Author: Patricia Zengler and Julia Hart
WASHINGTON (Reuters) – U.S. lawmakers unveiled an annual defense policy bill on Sunday that authorizes a record $901 billion in national security spending next year, billions more than President Donald Trump has requested, and provides $400 million in military aid to Ukraine.
The 3,000-page bill includes a 4% pay raise for military service members but does not include a bipartisan effort to spur housing construction that some lawmakers had hoped would be included in the final bill.
House Speaker Mike Johnson, R-Louisiana, said in a statement that the legislation would advance Trump’s agenda by “ending the Pentagon’s woke ideology, securing the border, revitalizing the defense industrial base and restoring the warrior spirit.”
The measure is a compromise between versions of the National Defense Authorization Act passed by the Senate and House of Representatives, which were controlled by Trump’s fellow Republicans earlier this year.
Trump asked Congress in May to provide a defense budget of $892.6 billion for fiscal year 2026, the same as 2025 spending. This includes funding for the Department of Defense and other agencies and programs involved in security and defence.
The House bill set spending at that level, but the Senate approved $925 billion.
The National Defense Authorization Act authorizes Pentagon programs but does not fund them.

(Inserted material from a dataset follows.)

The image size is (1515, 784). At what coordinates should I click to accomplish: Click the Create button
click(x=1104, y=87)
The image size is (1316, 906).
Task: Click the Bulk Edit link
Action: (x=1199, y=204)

Congress must separately pass the funds in a spending bill for the fiscal year that ends in September 2026.
In addition to typical NDAA provisions about buying military equipment and improving competitiveness with competitors such as China and Russia, this year’s bill focuses on cutting programs criticized by Trump, such as diversity, equity and inclusion initiatives and the deployment of troops to the U.S. southwest border to intercept undocumented immigrants and drugs.
It also repeals two resolutions from 1991 and 2002 that authorized the use of military force in Iraq.
The massive NDAA is considered “must-pass” legislation, one of several major pieces of legislation passed by Congress each year, and lawmakers are proud to have passed it every year for more than six decades.
The bill typically comes after weeks of closed-door negotiations between Republican and Democratic lawmakers. But this year’s process was more partisan than usual.
Some Democrats are threatening to delay measures targeting Trump’s use of the military in U.S. cities until Republican Sen. Roger Wicker, the chairman of the Armed Services Committee, agrees to hold hearings on the issue this week.
Earlier this year, Republicans defeated Democratic efforts to block the deployment of troops to U.S. cities and ban the conversion of a luxury jet supplied by Qatar into Air Force One.